This film is one of my childhood memories, but I have always watched it with special effects and large-scale destruction shots. Recently, I saw many people take it with the Japanese version and the remake of Godzilla by Legendary Pictures. I just take it seriously. After examining this movie, what is the relationship between this movie and the title "Godzilla"? This will start from a long time ago.
In the spring of 1954, the United States conducted a nuclear explosion test on the Bikini Islands in the South Pacific, which affected the Japanese fishing boat "Fukulong Maru". All the crew on the ship were killed. This incident caused a sensation in Japanese society. It was Japan’s "third nuclear strike." After hearing about this, Toho Film Company’s producer Tanaka Yuyuki and director Honda Inoshiro decided to shoot a nuclear-themed movie. They recruited Tsuburaya Eiji (later the father of Ultraman) to design special effects for this film. The plot fits the social environment at the time, telling the story of the big monster Godzilla landing in Japan after being awakened by a nuclear explosion.
"Godzilla" in 1954, the plot is serious, the tone of the movie is slow and heavy and depressed. Godzilla embodies a sense of heaviness and power in the slow motion. Godzilla's head is designed in the shape of a mushroom cloud, basically a walking atomic bomb. , Tokyo after being destroyed by Godzilla is basically the same as the ruins of the Hiroshima nuclear explosion. In the end, Godzilla, a symbol of nuclear weapons, was wiped out by secretly researched anti-biological weapons, and the doctor who created this weapon also chose to commit suicide to ensure that this new type of weapon does not fall into the hands of outsiders.
Nuclear weapons will eventually be replaced by stronger weapons as society progresses. What remains unchanged is the oppression of mankind under the destructive power created by itself, just like the mushroom cloud in Hiroshima, and Godzilla awakened by a nuclear explosion. Godzilla symbolizes the destructive power created by mankind himself, and it cannot be stopped by mankind himself.
This film is the first monster movie with a post-modern style. It was released in Japan that year, and the number of viewers surpassed tens of millions, making Toho Pictures a lot of money. Two years later, Godzilla was introduced to the United States. New York set a 47-week release record. This film is also Japan's first monster movie using special camera technology, creating a precedent for special camera monster movies.
In the following 20 years, Godzilla launched many sequels, and its image has been changing, sometimes as a god of destruction, sometimes as a hero who protects children. It also spawned many movies (such as monster films with a unified world view, such as Moslararton), and finally created the earliest monster movie universe.
Godzilla has gradually become a phenomenon-level cultural symbol.
In the 1980s, Godzilla was still advancing with the times. In the 1984 movie "Godzilla: The Resurrection of the Monster King", Godzilla wreaked havoc and threatened the competition between the United States and the Soviet Union.
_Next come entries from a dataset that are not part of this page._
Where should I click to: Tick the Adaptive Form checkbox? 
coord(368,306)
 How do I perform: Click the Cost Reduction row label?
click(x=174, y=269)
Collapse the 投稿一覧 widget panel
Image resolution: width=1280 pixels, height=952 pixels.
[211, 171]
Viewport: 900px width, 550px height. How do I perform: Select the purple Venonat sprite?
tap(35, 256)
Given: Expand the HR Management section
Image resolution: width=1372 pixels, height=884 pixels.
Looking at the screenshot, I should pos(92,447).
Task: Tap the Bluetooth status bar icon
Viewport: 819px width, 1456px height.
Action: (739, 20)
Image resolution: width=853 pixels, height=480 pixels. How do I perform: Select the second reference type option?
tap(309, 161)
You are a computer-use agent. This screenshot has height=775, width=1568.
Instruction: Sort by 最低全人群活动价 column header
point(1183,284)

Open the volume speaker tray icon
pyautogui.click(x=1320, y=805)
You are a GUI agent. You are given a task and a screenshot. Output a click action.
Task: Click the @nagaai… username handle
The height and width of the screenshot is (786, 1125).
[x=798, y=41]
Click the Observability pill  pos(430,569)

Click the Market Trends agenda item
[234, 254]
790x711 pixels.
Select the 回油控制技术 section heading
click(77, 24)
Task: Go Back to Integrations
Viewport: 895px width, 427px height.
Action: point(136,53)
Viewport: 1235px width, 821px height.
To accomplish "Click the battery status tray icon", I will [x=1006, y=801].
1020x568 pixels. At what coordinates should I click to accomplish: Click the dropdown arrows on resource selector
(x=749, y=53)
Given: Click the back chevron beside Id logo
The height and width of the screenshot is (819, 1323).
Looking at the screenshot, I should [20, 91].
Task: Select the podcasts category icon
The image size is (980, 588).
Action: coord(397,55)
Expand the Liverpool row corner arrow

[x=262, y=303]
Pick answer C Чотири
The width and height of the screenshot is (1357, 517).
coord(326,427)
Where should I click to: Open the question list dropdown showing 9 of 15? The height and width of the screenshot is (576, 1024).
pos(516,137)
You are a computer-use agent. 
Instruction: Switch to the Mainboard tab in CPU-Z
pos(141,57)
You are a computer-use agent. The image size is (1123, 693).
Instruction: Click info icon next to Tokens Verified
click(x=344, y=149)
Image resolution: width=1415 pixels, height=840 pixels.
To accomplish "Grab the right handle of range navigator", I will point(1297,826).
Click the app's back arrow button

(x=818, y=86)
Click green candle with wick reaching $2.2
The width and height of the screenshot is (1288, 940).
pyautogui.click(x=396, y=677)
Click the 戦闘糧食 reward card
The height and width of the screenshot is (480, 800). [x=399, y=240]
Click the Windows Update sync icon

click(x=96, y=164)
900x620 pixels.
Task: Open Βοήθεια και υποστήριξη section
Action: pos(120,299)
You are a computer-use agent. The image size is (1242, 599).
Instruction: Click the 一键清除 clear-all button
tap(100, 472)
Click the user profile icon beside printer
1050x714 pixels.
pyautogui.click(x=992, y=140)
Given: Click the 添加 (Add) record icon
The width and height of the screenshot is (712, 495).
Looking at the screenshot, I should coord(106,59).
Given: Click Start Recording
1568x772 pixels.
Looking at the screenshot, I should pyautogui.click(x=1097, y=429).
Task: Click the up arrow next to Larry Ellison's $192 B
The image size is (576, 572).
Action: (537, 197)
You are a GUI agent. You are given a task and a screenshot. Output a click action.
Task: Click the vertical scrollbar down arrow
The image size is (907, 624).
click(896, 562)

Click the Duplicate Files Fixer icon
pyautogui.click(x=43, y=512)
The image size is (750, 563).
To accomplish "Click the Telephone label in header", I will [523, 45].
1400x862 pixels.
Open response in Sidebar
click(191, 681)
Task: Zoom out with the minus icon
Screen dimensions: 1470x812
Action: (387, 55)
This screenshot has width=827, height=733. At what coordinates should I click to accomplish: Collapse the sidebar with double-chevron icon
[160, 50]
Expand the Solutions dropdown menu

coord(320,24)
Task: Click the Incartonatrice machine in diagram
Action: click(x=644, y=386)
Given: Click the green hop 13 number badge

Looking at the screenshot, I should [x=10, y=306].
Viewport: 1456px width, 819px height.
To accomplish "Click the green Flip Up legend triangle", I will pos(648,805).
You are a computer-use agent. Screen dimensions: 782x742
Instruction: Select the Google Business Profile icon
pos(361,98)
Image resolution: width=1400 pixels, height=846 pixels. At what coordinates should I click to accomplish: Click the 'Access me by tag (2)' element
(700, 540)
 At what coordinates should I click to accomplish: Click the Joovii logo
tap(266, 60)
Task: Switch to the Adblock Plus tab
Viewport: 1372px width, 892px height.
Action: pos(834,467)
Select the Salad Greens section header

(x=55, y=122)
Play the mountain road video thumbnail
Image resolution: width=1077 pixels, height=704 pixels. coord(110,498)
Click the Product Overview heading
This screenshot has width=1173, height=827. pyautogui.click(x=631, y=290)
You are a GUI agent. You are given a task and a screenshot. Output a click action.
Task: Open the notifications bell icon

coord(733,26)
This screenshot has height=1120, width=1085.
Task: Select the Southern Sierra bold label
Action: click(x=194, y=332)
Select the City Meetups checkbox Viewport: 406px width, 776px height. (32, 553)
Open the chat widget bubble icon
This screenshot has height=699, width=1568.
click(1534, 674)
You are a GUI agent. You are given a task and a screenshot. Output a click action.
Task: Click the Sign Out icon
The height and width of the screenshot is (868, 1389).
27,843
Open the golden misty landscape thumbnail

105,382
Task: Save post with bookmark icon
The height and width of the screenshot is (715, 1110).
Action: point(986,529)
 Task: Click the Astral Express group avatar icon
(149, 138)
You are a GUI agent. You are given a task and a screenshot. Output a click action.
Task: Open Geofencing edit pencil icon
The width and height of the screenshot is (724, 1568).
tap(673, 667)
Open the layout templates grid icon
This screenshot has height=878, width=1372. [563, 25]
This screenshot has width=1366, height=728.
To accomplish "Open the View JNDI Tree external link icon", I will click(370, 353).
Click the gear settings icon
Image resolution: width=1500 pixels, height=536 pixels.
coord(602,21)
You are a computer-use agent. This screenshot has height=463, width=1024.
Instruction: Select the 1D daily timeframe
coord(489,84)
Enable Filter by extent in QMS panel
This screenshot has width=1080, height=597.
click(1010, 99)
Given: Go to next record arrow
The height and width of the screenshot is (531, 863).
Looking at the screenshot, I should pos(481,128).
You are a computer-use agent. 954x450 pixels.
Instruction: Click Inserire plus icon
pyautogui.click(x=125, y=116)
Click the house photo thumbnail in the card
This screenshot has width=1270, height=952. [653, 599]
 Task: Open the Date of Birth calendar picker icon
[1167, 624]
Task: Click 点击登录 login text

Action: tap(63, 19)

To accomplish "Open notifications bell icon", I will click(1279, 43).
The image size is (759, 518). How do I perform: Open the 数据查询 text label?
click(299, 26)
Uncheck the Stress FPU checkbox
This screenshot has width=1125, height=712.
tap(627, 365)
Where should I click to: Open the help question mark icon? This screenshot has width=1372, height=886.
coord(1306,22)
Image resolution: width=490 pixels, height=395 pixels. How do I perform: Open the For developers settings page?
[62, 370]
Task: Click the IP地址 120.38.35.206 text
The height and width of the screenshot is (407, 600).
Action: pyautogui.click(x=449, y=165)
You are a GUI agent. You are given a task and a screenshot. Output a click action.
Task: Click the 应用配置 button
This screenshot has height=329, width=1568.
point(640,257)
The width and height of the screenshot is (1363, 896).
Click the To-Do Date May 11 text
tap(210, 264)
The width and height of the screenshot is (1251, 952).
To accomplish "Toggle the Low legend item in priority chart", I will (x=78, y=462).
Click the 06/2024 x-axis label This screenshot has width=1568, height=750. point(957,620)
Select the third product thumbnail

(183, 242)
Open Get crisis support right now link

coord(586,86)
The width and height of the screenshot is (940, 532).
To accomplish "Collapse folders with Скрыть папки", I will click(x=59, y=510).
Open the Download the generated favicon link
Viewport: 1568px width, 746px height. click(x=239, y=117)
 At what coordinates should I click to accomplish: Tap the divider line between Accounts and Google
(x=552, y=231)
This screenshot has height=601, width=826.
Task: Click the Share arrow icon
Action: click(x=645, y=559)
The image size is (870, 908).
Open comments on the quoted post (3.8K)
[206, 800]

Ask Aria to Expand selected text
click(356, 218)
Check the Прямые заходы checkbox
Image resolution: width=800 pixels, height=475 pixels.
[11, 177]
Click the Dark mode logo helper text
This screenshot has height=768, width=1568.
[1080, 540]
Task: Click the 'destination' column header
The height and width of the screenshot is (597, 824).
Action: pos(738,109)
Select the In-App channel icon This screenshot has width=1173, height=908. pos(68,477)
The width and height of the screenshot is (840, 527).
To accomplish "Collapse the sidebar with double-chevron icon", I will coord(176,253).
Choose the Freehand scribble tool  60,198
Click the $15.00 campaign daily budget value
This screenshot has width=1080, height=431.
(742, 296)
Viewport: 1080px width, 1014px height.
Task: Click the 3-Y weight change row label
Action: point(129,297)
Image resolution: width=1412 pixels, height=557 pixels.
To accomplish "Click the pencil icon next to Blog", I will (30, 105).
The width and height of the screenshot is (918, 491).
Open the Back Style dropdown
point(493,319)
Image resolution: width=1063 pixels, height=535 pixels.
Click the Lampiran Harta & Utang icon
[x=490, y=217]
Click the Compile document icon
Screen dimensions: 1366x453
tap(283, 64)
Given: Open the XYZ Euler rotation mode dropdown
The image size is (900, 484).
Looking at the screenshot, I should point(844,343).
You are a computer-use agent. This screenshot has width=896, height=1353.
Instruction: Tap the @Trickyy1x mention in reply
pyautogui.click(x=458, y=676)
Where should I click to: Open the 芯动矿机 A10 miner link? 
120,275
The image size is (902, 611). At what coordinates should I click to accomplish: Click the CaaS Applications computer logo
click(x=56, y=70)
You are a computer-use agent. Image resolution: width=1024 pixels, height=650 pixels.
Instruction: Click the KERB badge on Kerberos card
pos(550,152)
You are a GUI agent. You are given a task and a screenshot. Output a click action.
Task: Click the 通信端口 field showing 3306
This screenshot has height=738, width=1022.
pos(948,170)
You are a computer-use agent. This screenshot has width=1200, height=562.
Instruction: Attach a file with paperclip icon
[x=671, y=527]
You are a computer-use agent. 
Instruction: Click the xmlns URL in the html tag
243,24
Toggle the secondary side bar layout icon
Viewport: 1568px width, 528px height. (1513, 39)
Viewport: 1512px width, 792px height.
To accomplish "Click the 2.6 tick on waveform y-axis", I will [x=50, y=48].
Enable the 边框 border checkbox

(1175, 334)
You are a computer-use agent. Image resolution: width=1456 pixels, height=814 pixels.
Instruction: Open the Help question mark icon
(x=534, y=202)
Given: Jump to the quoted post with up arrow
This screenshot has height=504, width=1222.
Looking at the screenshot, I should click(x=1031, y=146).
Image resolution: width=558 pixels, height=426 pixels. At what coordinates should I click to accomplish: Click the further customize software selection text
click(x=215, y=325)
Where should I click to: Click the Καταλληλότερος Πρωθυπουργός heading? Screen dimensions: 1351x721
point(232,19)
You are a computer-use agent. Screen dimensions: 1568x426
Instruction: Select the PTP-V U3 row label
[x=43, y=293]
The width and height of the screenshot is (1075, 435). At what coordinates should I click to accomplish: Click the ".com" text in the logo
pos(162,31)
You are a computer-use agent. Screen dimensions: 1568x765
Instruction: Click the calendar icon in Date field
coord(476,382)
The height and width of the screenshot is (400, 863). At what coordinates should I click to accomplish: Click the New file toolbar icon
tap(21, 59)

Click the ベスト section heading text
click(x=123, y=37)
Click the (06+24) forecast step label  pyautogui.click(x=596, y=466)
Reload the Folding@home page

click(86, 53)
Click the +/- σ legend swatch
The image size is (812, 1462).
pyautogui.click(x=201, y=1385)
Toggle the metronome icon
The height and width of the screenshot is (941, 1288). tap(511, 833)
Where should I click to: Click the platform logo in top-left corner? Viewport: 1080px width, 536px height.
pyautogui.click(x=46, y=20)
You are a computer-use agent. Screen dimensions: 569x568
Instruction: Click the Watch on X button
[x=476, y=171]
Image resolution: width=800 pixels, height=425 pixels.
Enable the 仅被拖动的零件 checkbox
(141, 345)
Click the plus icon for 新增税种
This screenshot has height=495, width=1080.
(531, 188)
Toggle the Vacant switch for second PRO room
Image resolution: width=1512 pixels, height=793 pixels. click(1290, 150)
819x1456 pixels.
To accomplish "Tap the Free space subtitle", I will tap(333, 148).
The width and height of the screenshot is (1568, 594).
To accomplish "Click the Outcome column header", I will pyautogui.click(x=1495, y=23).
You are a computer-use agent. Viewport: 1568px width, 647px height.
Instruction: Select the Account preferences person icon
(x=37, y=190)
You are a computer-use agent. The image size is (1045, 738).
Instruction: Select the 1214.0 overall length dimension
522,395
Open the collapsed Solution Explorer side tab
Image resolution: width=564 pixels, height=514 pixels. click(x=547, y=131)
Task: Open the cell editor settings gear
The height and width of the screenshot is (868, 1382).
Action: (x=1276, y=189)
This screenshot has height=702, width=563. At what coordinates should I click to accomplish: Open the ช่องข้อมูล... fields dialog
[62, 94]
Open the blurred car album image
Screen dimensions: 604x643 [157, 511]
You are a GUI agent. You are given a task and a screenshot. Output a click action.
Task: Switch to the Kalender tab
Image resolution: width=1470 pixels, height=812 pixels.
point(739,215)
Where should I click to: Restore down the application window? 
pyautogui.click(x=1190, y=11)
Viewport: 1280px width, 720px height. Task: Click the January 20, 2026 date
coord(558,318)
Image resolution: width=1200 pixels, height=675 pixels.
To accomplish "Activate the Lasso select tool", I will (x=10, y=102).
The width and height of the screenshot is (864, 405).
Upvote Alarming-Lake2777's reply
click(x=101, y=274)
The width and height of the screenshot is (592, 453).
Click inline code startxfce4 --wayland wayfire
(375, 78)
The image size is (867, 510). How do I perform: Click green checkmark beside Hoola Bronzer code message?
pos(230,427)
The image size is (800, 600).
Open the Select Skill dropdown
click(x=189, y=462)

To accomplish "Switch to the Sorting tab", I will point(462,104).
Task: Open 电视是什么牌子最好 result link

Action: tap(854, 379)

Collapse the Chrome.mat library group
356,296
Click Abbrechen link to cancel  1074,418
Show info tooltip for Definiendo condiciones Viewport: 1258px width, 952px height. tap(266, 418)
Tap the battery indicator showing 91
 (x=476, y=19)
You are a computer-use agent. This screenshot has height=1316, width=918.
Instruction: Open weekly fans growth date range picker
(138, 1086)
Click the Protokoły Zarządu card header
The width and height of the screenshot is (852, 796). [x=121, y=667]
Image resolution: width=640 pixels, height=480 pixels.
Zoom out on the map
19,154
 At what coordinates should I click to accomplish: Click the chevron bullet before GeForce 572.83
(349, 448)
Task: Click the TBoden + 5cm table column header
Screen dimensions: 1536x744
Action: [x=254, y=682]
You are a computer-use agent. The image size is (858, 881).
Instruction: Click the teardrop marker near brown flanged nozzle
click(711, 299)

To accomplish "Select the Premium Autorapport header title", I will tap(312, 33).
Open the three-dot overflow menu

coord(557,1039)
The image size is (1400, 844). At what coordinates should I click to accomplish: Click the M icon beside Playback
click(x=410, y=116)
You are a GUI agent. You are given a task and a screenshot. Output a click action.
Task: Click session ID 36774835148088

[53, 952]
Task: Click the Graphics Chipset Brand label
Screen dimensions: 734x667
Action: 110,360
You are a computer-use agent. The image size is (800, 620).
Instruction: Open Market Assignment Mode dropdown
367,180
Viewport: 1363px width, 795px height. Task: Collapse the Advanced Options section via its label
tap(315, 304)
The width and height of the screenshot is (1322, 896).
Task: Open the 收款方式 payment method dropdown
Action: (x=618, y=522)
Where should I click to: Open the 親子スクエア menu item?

Eliminate Godzilla with nuclear weapons
After launching a series of films in the 1990s, Toho Pictures decided to come to an end and sold the copyright to Samsung Pictures, under the direction of commercial film director Roland Emmerich. At first, Godzilla’s image design was strict in Japan. However, the designer described Godzilla as a reptile lizard on the grounds of missing the design draft.
The 1998 American version of "Godzilla" has a concise plot and does not focus on the character and social background. It focuses on the two aspects of "monster" and "destruction", but at this time Godzilla has become a one The ugly big lizard, under the heroism of American movies, is so weak and vulnerable to being killed by missiles (the Japanese version of Godzilla is an unstoppable existence, sea, land, and air fires and even nuclear explosions cannot be killed) because of production The cost is high, it has a large number of cg destruction shots, but it loses the strength and oppression that Godzilla has maintained for a long time, and becomes climbing stairs and punching holes. . A large number of shots depict Godzilla, who should have been unstoppable, being chased and beaten by American aircraft and tanks. . .
The film has been criticized by fans all the time. It has drastically changed the image of Godzilla, the classic IP, turning it into a mutant monster in traditional movies, and even laying eggs (severe complaints), and the film is filled with a large number of 90s Black humor and a few over-fascinated characters (not counted in the b-level movies), the quality and production of this film are sufficiently sophisticated, but it is destined to become a popcorn movie, not a classic, and not even a qualified one. "Godzilla" movie.
The real Godzilla is a phenomenon-level cultural symbol. It has launched nearly 40 movies in 60 years. This great monster king will continue to follow the times and stay famous in the history of movies, continuing to roar towards the industrial age. Go down.